A Hierarchical Nano/Sub-nano Hybrid Ion Conduction Channel Induced by Ion-Cluster-Confined Hydrolysis for High Ion Selectivity in Vanadium Redox Flow Batteries

H+/Vn+ ion selectivity of ion-conductive membranes is essential but challenging for vanadium redox flow batteries (VRFBs). Herein, the design of a hierarchical nano/sub-nano hybrid ion conduction channel through an ion-cluster-confined hydrolysis method is proposed to tune the topological and chemical structures in the channel. The ion clusters, co-assembled by sulfonic acid and sulfate ester groups in the precursor polybenzimidazole membrane, evolve into nano/sub-nano-sized pores during the hydrolytic conversion of sulfate ester groups into smaller hydroxyl groups, while the remaining sulfonic acid groups remain in smaller nano-sized ion clusters.
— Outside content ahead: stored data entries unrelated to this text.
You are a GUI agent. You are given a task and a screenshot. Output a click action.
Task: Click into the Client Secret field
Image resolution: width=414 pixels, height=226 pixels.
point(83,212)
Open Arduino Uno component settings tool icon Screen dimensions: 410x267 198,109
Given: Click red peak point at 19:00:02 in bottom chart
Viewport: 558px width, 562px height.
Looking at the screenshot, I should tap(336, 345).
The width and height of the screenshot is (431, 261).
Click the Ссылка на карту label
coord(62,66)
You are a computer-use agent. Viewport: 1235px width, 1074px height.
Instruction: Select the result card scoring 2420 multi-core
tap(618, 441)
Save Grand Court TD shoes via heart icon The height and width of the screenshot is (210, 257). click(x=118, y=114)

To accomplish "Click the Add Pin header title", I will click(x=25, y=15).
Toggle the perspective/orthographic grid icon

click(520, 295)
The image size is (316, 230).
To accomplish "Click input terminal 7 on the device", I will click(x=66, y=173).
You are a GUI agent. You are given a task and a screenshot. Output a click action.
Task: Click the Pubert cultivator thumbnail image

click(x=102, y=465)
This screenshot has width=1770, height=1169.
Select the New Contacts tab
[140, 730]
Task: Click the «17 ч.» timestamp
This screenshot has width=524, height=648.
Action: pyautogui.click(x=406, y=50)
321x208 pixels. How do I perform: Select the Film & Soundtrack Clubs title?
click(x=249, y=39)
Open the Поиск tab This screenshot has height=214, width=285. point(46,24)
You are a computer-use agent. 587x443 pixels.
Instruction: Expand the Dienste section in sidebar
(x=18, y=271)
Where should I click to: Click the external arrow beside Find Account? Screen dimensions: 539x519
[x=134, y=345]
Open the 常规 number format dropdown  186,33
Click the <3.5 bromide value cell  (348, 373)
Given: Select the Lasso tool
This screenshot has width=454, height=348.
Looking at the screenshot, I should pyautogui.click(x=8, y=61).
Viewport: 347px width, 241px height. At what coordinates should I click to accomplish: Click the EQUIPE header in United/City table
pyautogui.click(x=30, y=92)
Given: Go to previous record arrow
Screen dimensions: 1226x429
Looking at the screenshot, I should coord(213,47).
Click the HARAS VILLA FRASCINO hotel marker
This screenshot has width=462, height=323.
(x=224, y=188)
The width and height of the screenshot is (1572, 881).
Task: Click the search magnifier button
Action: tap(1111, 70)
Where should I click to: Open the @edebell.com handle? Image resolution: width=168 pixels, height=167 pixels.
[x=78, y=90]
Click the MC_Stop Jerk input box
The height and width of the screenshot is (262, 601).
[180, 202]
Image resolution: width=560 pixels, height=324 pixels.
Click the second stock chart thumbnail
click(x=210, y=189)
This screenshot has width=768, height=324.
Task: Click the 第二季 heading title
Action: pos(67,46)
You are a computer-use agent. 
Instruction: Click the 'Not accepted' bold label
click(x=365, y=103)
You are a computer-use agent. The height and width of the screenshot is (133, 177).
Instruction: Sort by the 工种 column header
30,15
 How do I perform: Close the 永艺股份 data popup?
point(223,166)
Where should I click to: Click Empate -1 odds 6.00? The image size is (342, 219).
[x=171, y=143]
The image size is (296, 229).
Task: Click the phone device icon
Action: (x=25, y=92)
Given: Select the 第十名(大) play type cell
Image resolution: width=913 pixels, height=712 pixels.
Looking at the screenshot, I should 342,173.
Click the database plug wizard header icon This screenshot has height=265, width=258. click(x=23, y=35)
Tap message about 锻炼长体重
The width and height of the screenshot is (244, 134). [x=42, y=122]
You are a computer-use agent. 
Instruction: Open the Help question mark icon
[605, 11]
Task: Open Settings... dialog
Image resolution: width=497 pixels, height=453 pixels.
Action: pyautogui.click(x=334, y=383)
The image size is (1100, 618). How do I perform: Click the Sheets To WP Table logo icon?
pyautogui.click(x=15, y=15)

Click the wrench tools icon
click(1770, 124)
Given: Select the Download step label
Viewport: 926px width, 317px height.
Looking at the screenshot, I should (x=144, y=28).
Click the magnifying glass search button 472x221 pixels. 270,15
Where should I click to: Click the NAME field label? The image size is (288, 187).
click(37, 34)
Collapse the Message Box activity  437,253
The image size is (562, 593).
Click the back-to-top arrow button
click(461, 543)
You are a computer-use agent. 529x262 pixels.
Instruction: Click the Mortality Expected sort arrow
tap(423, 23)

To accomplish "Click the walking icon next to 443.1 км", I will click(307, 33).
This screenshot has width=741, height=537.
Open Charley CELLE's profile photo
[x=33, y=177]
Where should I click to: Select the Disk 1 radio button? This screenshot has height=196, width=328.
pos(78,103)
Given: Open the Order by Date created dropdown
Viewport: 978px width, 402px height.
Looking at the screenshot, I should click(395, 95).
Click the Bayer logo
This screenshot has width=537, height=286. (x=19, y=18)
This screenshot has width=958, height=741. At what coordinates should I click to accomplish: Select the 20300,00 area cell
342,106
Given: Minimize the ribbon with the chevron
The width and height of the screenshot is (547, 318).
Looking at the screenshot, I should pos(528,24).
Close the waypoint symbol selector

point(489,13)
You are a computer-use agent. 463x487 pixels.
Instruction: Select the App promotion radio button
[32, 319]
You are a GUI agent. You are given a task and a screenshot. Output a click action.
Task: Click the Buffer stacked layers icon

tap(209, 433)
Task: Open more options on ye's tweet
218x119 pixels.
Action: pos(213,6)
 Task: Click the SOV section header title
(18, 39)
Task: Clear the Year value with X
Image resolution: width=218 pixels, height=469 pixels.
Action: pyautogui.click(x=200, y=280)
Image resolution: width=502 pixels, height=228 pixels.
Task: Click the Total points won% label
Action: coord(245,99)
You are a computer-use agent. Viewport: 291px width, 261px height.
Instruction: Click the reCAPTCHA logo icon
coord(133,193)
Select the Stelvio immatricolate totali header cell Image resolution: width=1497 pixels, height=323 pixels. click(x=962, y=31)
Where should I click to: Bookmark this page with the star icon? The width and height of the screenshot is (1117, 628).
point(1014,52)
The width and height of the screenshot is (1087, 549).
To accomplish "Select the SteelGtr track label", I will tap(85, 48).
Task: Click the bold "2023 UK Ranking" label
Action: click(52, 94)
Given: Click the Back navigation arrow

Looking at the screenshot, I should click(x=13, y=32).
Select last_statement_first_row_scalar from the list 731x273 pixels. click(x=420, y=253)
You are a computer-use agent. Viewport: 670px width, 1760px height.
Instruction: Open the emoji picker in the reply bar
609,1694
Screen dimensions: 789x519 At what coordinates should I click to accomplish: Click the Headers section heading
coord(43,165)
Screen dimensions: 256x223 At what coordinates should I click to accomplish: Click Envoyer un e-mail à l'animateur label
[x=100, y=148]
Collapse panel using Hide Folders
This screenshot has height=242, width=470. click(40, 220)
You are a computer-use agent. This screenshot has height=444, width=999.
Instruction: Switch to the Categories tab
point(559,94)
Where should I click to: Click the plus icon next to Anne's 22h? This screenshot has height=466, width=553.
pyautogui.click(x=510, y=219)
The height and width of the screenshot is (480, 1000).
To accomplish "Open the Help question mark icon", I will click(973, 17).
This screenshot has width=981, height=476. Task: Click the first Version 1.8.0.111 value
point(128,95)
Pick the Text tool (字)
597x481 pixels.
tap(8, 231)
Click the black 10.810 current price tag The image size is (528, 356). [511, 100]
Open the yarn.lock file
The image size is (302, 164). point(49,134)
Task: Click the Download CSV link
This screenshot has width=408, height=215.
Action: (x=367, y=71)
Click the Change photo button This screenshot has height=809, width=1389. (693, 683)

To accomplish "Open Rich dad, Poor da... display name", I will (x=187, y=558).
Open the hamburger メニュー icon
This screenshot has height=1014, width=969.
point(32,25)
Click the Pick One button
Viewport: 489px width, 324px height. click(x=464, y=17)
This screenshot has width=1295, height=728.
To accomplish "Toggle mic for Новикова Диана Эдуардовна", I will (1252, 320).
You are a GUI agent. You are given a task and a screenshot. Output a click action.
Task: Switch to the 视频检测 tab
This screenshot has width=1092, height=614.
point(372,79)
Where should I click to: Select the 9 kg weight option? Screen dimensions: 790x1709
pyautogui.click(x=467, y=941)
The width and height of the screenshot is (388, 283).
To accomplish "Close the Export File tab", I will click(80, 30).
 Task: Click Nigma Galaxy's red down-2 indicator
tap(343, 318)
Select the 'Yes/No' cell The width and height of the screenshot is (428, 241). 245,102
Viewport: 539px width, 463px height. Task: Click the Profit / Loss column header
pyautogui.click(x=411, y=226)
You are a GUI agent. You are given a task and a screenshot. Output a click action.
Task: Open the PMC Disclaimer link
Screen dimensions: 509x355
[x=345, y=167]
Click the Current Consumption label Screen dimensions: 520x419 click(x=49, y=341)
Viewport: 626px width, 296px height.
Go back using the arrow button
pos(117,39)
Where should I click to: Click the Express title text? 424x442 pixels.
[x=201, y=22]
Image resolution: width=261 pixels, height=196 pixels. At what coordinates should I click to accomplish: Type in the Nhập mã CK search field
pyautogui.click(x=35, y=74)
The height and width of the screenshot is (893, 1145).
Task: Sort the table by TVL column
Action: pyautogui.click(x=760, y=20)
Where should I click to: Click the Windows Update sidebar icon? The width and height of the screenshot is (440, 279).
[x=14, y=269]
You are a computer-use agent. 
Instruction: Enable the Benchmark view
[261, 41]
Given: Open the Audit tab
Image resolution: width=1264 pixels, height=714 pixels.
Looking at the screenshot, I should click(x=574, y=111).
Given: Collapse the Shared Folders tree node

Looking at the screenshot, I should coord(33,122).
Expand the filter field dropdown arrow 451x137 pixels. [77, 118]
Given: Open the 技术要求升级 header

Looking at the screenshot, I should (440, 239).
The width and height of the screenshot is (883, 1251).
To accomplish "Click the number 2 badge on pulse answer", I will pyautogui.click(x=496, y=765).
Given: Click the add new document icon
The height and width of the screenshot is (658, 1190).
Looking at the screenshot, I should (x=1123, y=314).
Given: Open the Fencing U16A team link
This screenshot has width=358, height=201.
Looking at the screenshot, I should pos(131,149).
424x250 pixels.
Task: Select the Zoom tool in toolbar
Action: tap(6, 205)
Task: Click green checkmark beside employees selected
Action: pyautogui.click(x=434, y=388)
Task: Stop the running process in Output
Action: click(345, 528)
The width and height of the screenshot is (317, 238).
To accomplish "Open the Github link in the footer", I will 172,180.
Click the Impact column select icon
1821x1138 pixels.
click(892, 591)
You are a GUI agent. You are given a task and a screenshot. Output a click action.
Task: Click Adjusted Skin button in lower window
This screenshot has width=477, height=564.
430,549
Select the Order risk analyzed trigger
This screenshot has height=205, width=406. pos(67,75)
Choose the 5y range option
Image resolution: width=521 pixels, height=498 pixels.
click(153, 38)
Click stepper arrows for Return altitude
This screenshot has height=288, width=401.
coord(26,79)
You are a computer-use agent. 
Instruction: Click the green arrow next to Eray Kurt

The well-formed water-absorbed pores and ion clusters in the conductive channel construct strong hydrogen bond (0.97 Å) networks for fast proton hopping. The sub-nanopores (3.1–5.5 Å) decrease vanadium permeability by the size screening effect. With low area resistance (0.12 Ω cm2) and vanadium permeability (2.38 × 10–10 cm2 s–1), very high H+/Vn+ ion selectivity (1.89 × 1011 S s cm–3) is achieved, which is 3 orders of magnitude higher than that of Nafion 212 (3.32 × 108 S s cm–3). A VRFB containing such a channel presents excellent performance at a high current density of 260 mA cm–2, achieving 80.1% energy efficiency, a discharge capacity decay rate of 0.1%/cycle, and 1000 charge–discharge cycles without chemical structure change.